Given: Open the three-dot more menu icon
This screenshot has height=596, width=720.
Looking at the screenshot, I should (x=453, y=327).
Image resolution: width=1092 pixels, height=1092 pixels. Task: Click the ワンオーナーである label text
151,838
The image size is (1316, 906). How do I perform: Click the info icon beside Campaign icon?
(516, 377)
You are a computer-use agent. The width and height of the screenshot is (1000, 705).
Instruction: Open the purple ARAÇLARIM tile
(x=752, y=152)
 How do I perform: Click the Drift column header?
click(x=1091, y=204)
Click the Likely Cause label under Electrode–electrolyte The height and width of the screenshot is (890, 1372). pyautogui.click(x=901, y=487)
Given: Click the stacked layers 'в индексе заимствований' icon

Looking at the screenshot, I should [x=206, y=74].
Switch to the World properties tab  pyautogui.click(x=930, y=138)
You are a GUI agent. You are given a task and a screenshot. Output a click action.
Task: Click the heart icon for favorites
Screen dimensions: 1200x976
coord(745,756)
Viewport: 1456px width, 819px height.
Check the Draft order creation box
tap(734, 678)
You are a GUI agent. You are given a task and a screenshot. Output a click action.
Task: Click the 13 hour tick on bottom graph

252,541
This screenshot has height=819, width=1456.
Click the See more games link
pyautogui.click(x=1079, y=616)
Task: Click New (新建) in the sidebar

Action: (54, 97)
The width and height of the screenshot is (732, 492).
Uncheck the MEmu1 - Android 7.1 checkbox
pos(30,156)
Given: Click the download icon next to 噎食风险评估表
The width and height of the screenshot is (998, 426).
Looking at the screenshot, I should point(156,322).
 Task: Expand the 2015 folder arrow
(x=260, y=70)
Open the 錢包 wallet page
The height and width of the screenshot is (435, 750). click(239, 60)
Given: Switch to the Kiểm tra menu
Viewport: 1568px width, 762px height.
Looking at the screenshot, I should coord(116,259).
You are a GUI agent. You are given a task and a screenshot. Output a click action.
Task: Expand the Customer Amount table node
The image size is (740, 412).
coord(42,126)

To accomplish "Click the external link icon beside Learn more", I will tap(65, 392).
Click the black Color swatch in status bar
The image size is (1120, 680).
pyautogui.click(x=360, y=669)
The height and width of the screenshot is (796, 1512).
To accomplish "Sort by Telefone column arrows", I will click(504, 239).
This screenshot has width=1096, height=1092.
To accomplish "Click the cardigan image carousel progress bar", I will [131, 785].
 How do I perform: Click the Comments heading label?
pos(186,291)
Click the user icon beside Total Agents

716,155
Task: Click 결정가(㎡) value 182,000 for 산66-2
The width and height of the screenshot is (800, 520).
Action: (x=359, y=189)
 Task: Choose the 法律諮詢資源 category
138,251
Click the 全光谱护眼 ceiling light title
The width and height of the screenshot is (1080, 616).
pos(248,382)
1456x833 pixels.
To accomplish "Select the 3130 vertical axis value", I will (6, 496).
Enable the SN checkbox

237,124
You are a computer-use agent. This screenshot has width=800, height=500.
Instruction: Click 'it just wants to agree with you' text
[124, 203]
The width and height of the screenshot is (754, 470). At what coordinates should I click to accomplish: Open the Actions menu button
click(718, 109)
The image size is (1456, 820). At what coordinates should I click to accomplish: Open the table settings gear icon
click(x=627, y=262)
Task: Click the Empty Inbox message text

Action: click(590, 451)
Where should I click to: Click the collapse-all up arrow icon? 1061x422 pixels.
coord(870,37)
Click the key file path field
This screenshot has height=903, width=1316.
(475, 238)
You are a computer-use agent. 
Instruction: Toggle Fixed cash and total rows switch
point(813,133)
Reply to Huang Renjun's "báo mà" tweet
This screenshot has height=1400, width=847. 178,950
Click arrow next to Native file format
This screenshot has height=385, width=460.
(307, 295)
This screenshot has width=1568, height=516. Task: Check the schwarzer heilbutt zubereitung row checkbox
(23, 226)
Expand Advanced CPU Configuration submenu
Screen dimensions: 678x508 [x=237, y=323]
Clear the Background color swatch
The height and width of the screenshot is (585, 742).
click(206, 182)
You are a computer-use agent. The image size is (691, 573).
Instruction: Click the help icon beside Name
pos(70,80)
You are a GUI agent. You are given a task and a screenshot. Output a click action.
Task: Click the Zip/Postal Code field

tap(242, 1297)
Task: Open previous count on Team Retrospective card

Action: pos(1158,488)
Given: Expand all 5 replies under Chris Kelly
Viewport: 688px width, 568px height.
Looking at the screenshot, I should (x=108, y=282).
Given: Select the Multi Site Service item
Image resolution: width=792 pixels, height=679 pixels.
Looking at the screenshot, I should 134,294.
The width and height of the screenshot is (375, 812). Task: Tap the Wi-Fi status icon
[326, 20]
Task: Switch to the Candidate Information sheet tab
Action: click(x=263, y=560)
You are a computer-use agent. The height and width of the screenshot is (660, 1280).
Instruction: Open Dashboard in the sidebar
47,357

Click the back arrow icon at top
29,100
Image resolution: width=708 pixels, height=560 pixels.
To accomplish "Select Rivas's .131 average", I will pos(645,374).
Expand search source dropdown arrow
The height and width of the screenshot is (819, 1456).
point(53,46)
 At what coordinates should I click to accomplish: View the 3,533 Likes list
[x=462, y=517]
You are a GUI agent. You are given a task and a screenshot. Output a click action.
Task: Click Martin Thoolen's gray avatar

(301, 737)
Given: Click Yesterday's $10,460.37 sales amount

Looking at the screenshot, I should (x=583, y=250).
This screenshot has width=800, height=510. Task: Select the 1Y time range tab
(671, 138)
************
■ **Enunciado del ejercicio**
Reescribe como lista numerada todas las líneas de las entradas anteriores y omite las líneas en blanco.

■ **Respuesta del ejercicio**
1. Given: Open the three-dot more menu icon
2. This screenshot has height=596, width=720.
3. Looking at the screenshot, I should (x=453, y=327).
4. Image resolution: width=1092 pixels, height=1092 pixels. Task: Click the ワンオーナーである label text
5. 151,838
6. The image size is (1316, 906). How do I perform: Click the info icon beside Campaign icon?
7. (516, 377)
8. You are a computer-use agent. The width and height of the screenshot is (1000, 705).
9. Instruction: Open the purple ARAÇLARIM tile
10. (x=752, y=152)
11.  How do I perform: Click the Drift column header?
12. click(x=1091, y=204)
13. Click the Likely Cause label under Electrode–electrolyte The height and width of the screenshot is (890, 1372). pyautogui.click(x=901, y=487)
14. Given: Click the stacked layers 'в индексе заимствований' icon
15. Looking at the screenshot, I should [x=206, y=74].
16. Switch to the World properties tab  pyautogui.click(x=930, y=138)
17. You are a GUI agent. You are given a task and a screenshot. Output a click action.
18. Task: Click the heart icon for favorites
19. Screen dimensions: 1200x976
20. coord(745,756)
21. Viewport: 1456px width, 819px height.
22. Check the Draft order creation box
23. tap(734, 678)
24. You are a GUI agent. You are given a task and a screenshot. Output a click action.
25. Task: Click the 13 hour tick on bottom graph
26. 252,541
27. This screenshot has height=819, width=1456.
28. Click the See more games link
29. pyautogui.click(x=1079, y=616)
30. Task: Click New (新建) in the sidebar
31. Action: (54, 97)
32. The width and height of the screenshot is (732, 492).
33. Uncheck the MEmu1 - Android 7.1 checkbox
34. pos(30,156)
35. Given: Click the download icon next to 噎食风险评估表
36. The width and height of the screenshot is (998, 426).
37. Looking at the screenshot, I should point(156,322).
38.  Task: Expand the 2015 folder arrow
39. (x=260, y=70)
40. Open the 錢包 wallet page
41. The height and width of the screenshot is (435, 750). click(239, 60)
42. Given: Switch to the Kiểm tra menu
43. Viewport: 1568px width, 762px height.
44. Looking at the screenshot, I should coord(116,259).
45. You are a GUI agent. You are given a task and a screenshot. Output a click action.
46. Task: Expand the Customer Amount table node
47. The image size is (740, 412).
48. coord(42,126)
49. To accomplish "Click the external link icon beside Learn more", I will tap(65, 392).
50. Click the black Color swatch in status bar
51. The image size is (1120, 680).
52. pyautogui.click(x=360, y=669)
53. The height and width of the screenshot is (796, 1512).
54. To accomplish "Sort by Telefone column arrows", I will click(504, 239).
55. This screenshot has width=1096, height=1092.
56. To accomplish "Click the cardigan image carousel progress bar", I will [131, 785].
57.  How do I perform: Click the Comments heading label?
58. pos(186,291)
59. Click the user icon beside Total Agents
60. 716,155
61. Task: Click 결정가(㎡) value 182,000 for 산66-2
62. The width and height of the screenshot is (800, 520).
63. Action: (x=359, y=189)
64.  Task: Choose the 法律諮詢資源 category
65. 138,251
66. Click the 全光谱护眼 ceiling light title
67. The width and height of the screenshot is (1080, 616).
68. pos(248,382)
69. 1456x833 pixels.
70. To accomplish "Select the 3130 vertical axis value", I will (6, 496).
71. Enable the SN checkbox
72. 237,124
73. You are a computer-use agent. This screenshot has width=800, height=500.
74. Instruction: Click 'it just wants to agree with you' text
75. [124, 203]
76. The width and height of the screenshot is (754, 470). At what coordinates should I click to accomplish: Open the Actions menu button
77. click(718, 109)
78. The image size is (1456, 820). At what coordinates should I click to accomplish: Open the table settings gear icon
79. click(x=627, y=262)
80. Task: Click the Empty Inbox message text
81. Action: click(590, 451)
82. Where should I click to: Click the collapse-all up arrow icon? 1061x422 pixels.
83. coord(870,37)
84. Click the key file path field
85. This screenshot has height=903, width=1316.
86. (475, 238)
87. You are a computer-use agent. 
88. Instruction: Toggle Fixed cash and total rows switch
89. point(813,133)
90. Reply to Huang Renjun's "báo mà" tweet
91. This screenshot has height=1400, width=847. 178,950
92. Click arrow next to Native file format
93. This screenshot has height=385, width=460.
94. (307, 295)
95. This screenshot has width=1568, height=516. Task: Check the schwarzer heilbutt zubereitung row checkbox
96. (23, 226)
97. Expand Advanced CPU Configuration submenu
98. Screen dimensions: 678x508 [x=237, y=323]
99. Clear the Background color swatch
100. The height and width of the screenshot is (585, 742).
101. click(206, 182)
102. You are a computer-use agent. The image size is (691, 573).
103. Instruction: Click the help icon beside Name
104. pos(70,80)
105. You are a GUI agent. You are given a task and a screenshot. Output a click action.
106. Task: Click the Zip/Postal Code field
107. tap(242, 1297)
108. Task: Open previous count on Team Retrospective card
109. Action: pos(1158,488)
110. Given: Expand all 5 replies under Chris Kelly
111. Viewport: 688px width, 568px height.
112. Looking at the screenshot, I should (x=108, y=282).
113. Given: Select the Multi Site Service item
114. Image resolution: width=792 pixels, height=679 pixels.
115. Looking at the screenshot, I should 134,294.
116. The width and height of the screenshot is (375, 812). Task: Tap the Wi-Fi status icon
117. [326, 20]
118. Task: Switch to the Candidate Information sheet tab
119. Action: click(x=263, y=560)
120. You are a computer-use agent. The height and width of the screenshot is (660, 1280).
121. Instruction: Open Dashboard in the sidebar
122. 47,357
123. Click the back arrow icon at top
124. 29,100
125. Image resolution: width=708 pixels, height=560 pixels.
126. To accomplish "Select Rivas's .131 average", I will pos(645,374).
127. Expand search source dropdown arrow
128. The height and width of the screenshot is (819, 1456).
129. point(53,46)
130.  At what coordinates should I click to accomplish: View the 3,533 Likes list
131. [x=462, y=517]
132. You are a GUI agent. You are given a task and a screenshot. Output a click action.
133. Task: Click Martin Thoolen's gray avatar
134. (301, 737)
135. Given: Click Yesterday's $10,460.37 sales amount
136. Looking at the screenshot, I should (x=583, y=250).
137. This screenshot has width=800, height=510. Task: Select the 1Y time range tab
138. (671, 138)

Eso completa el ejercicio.